Other transport workers joined the strike before the government used the threat of mass arrests and police units to force people back to work. The metro workers began the strike in opposition to plans to bring them under a civil service wage structure.

In February 2013, the government invoked emergency laws to force striking seamen back to work. Seamen were demanding more than six months' worth of pay arrears and the signing of collective agreements with the ferry companies. Thousands of demonstrators converged on the country's largest port to protest against the order, while the country's two main unions declared a day-long regional strike in the greater Athens area in solidarity with the seamen.

For the third time in 2013, the Greek government threatened to invoke emergency law to force strikers back to work. The trade union representing teachers, OLME, called a strike on 17 May 2013 to protest against the new government plan which allows the transfer of 4,000 high school teachers to remote parts of Greece and the dismissal of about 10,000 part-time teachers once their temporary contracts expire.

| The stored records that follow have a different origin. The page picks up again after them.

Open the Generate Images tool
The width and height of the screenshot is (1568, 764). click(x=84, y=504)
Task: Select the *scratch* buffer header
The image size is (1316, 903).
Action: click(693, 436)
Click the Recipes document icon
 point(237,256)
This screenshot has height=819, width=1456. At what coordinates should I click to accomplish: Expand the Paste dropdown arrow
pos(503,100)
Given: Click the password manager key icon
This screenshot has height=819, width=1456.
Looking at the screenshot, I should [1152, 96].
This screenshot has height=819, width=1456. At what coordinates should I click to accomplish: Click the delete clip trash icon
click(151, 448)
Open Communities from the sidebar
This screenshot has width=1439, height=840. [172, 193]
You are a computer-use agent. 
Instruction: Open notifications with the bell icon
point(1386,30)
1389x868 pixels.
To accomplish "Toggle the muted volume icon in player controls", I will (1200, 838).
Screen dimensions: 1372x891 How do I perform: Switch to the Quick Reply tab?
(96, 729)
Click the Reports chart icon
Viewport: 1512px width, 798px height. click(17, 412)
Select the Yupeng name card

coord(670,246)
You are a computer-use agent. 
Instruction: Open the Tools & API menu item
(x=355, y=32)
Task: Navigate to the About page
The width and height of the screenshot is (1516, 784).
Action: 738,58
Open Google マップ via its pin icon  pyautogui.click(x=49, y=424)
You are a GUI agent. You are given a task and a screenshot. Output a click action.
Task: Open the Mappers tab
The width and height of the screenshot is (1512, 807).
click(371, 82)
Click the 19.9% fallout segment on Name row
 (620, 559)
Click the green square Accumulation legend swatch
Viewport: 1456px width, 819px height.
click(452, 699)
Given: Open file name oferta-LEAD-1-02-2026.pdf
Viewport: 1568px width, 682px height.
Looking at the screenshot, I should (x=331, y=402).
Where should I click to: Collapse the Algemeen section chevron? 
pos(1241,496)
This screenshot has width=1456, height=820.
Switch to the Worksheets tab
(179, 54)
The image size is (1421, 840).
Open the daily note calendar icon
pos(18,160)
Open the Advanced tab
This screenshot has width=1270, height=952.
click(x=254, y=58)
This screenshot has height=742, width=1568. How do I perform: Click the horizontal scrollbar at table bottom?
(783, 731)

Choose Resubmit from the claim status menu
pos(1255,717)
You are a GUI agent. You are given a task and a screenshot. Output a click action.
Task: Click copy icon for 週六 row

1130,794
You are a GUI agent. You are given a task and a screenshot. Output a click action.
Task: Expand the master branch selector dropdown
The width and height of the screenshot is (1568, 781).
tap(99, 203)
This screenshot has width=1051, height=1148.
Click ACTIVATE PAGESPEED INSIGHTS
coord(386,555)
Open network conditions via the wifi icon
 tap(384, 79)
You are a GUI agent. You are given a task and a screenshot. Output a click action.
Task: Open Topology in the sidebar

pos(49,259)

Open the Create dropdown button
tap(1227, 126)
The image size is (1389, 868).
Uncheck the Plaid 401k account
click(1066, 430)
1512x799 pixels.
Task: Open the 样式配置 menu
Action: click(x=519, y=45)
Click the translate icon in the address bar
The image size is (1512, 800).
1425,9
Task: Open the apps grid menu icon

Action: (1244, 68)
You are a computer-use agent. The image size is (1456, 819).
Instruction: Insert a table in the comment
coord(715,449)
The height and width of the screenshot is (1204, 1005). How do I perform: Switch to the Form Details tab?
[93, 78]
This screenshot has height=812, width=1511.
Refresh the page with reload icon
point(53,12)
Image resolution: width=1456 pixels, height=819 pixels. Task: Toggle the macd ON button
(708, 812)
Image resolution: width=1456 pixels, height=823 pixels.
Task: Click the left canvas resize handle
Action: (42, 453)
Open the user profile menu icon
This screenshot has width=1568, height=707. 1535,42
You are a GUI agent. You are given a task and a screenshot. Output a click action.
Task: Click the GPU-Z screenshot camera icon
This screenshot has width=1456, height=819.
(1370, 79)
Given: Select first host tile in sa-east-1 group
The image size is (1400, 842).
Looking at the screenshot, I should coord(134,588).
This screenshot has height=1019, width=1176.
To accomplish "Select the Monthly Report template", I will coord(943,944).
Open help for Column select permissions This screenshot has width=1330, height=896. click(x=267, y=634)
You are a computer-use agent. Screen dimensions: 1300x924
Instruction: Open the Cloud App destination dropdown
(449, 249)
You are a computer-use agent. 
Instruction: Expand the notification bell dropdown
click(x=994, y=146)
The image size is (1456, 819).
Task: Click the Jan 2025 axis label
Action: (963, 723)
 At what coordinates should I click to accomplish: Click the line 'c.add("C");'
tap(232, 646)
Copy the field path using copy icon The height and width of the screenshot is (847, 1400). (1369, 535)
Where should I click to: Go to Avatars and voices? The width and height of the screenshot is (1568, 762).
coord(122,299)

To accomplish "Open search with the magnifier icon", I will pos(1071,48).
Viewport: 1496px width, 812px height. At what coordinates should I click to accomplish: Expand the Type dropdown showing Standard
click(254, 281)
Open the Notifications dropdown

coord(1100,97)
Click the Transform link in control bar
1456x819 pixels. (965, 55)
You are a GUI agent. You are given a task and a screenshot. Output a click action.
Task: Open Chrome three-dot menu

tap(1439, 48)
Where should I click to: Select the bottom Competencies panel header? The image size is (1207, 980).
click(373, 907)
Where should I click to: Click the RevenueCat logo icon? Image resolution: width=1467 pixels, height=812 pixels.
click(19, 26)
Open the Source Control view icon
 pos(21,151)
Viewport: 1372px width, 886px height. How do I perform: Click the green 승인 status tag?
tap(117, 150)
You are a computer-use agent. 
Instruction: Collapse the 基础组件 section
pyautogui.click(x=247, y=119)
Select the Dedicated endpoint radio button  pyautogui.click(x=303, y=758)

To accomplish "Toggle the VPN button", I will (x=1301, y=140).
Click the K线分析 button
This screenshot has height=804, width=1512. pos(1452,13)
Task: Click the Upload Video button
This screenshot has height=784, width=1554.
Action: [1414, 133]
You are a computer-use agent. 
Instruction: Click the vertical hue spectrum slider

The General Confederation of Greek Workers (GSEE) believe that the conditions set out in the Troika's Memoranda have been aimed at abolishing the system of minimum standard-setting through collective agreements, a system that has served Greece by maintaining social stability and promoting development for over 20 years. Furthermore, the recent significant interventions in the system of collective bargaining have been aimed at reducing wages in the private sector and essentially replacing collective bargaining not simply with enterprise agreements but with individual contracts.

Discussions between the government and the Troika to effectively eliminate the extension of sectoral collective agreements have taken place despite the support expressed for them by both trade unions and employers' organisations. The introduction of the special enterprise collective agreements by Act No. 3899/2010 was a first step in the direction of weakening sectoral agreements so as to reduce wages without providing guarantees for workers.

According to the GSEE, the intention of the government and the Troika to eliminate the role of trade unions in the collective bargaining process was reflected in the possibility of allowing atypical "associations of persons" that were not trade unions to conclude special enterprise collective agreements. The role of trade unions in concluding collective agreements on working time arrangements had already been undermined and an "association of persons" entitled to conclude such collective agreements. The government began preparing to build on this measure by allowing for the conclusion of enterprise collective agreements without the presence of a trade union so as to facilitate the negotiation of such agreements in medium, small and very small enterprises, which constitute 99% of Greek enterprises and had been covered until then by sectoral collective agreements. The law did not allow for the creation of trade unions in enterprises with less than 50 employees, hence the intention to allow collective agreements to be negotiated with informal "associations of persons" created on an ad hoc basis, i.e., with individuals that the employer would essentially invite for discussion without any guarantees of independence.